### [Task directions]
Output every line of the material below as a JSON list of strings, one string per line and no blank lines.

── The data ──

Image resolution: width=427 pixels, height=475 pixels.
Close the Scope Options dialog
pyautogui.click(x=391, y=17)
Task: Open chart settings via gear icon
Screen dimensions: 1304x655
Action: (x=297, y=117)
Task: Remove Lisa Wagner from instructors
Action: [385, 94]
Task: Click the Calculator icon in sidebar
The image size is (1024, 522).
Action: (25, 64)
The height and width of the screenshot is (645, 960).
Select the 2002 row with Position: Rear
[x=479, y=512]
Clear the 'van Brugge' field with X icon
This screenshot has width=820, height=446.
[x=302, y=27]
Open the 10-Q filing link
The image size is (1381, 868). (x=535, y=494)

───

### [Response for this exercise]
[
  "Image resolution: width=427 pixels, height=475 pixels.",
  "Close the Scope Options dialog",
  "pyautogui.click(x=391, y=17)",
  "Task: Open chart settings via gear icon",
  "Screen dimensions: 1304x655",
  "Action: (x=297, y=117)",
  "Task: Remove Lisa Wagner from instructors",
  "Action: [385, 94]",
  "Task: Click the Calculator icon in sidebar",
  "The image size is (1024, 522).",
  "Action: (25, 64)",
  "The height and width of the screenshot is (645, 960).",
  "Select the 2002 row with Position: Rear",
  "[x=479, y=512]",
  "Clear the 'van Brugge' field with X icon",
  "This screenshot has width=820, height=446.",
  "[x=302, y=27]",
  "Open the 10-Q filing link",
  "The image size is (1381, 868). (x=535, y=494)"
]